Спектакль. Вместо взвешенных суждений, мы видим бесконечные, фривольные комментарии на тему тысячи и одного поворота в предвыборном чемпионате. Когда-то СМИ освещали спорт, как будто это политика. А теперь политические комментарии напоминают спортивное вещание.
«Анализ матча» стал моделью для политических рассуждений. В почтенной стране, которую Маркс называл идеальной политической нацией, политика стала разновидностью футбола, со своими командами, фанатами, судьями и лучшими бомбардирами. Стоит ли удивляться, что на пике скандала с Фийоном боссы правого фланга и их иллюзорные тренеры повернулись (и к чёрту все доктринальные и стилистические различия!) к скамейке запасных, которые, как предполагалось, должны были ждать, когда же их выпустят на поле? И можно лишь гадать, видят ли сторонники Фийона в нём нечто большее, чем человека с выдержкой, способного принять удар, — образ, который он создал, когда после удара, опрокинувшего его наземь, он встал, будто вернувшись к незаконченному бою.

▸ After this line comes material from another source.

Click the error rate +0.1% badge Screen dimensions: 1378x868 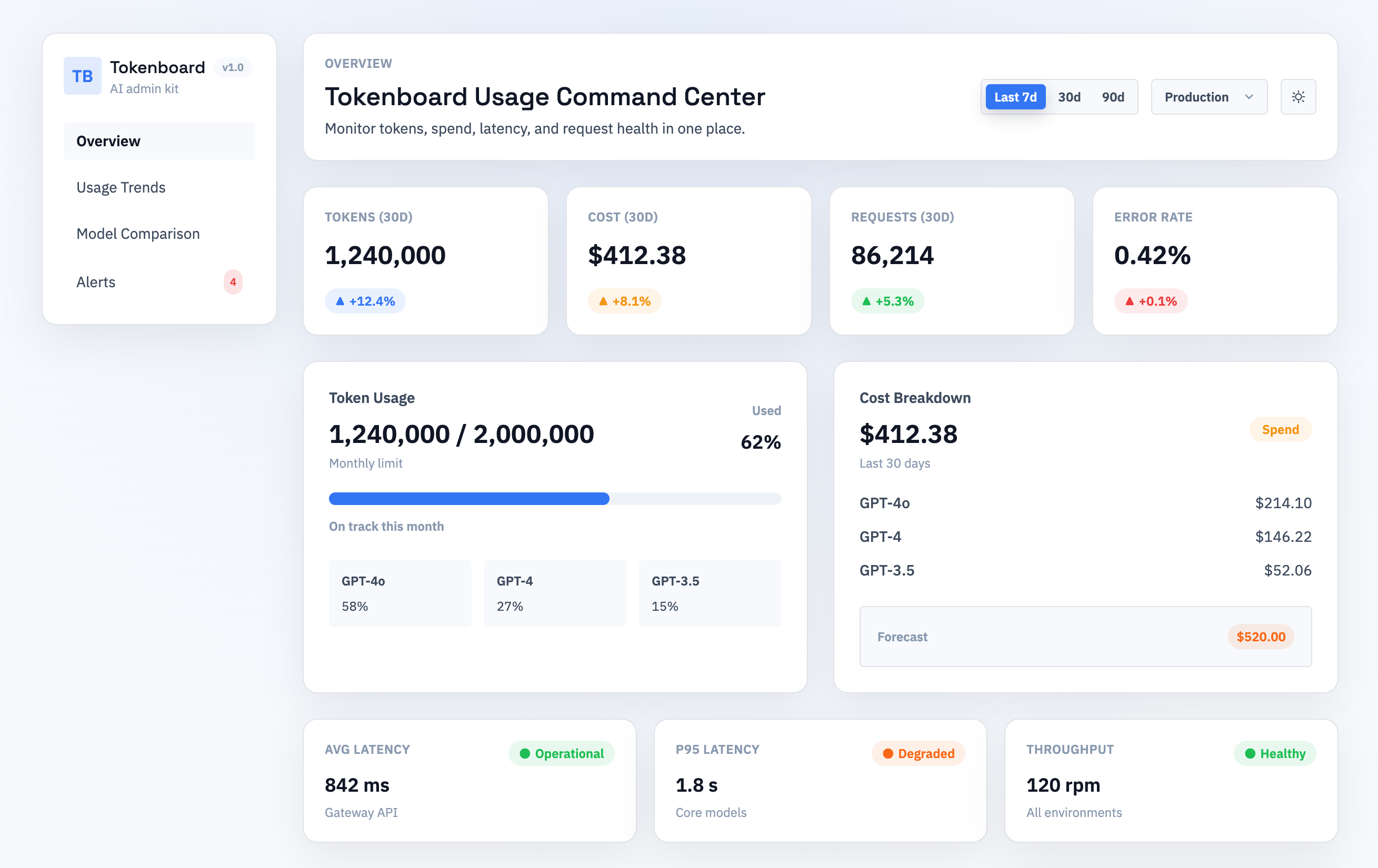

Равенство. Стремление к равенству когда-то было благороднейшей из страстей; в этой страсти была мечта о создании подлинного гражданского общества и, как следствие, достойной политики. И я согласен с мнением философа Жан-Клода Мильнера, который в своей новой книге Relire la Révolution исследует роман Анатоля Франса «Боги жаждут». Робеспьер не просто предлагал народу ежедневную порцию крови, он ещё и пытался, пусть и своеобразным способом, остановить превращение масс в злобную толпу и спасти всё, что ещё можно было спасти из системы сдержек и противовесов, присущих республиканской иерархии.
В нынешнем эгалитаризме ничего этого нет, есть только толпа, медленно приближающаяся к моменту обретения окончательной власти и выступающая не за равенство общих интересов, а за равенство в недовольстве, унижениях, зависти и коррупции. Для расколотых, обезумевших детей Просвещения, для превратившихся в зомби наследников Руссо, которые мечутся в судорогах агрессии, слепоты и отчаяния, равенство больше не является целью; это болезненное пятно, своего рода тёмный плащ, нимб обид и ненависти, к которым наша общая речь привязалась как к поплавку в волнах.
Ещё одна катастрофа. Ещё один обман. От искупительного эгалитаризма до равенства возможностей в ворчании и сведении счётов — мы прошли путь, который ведёт общество от жизни к смерти.
Это звучит пугающе, но и именно здесь и оказалась сейчас Франция. Это не просто кризис, это последняя стадии того, что великий историк и противник нацизма Марк Блок в 1940 году называл «странным поражением» своей страны. Мы столкнулись не с одиноким деревом зла, а с огромным лесом тёмных слов, опасных и безумных в своей деградации.
Меж тем, ждущая своего часа и ведомая эвменидами (греческими богинями мести, чьё имя стало синонимом гнева, но также и правосудия), обретает форму фигура, которая, как в классической трагедии, выглядит воплощением страшного рока: Марин Ле Пен.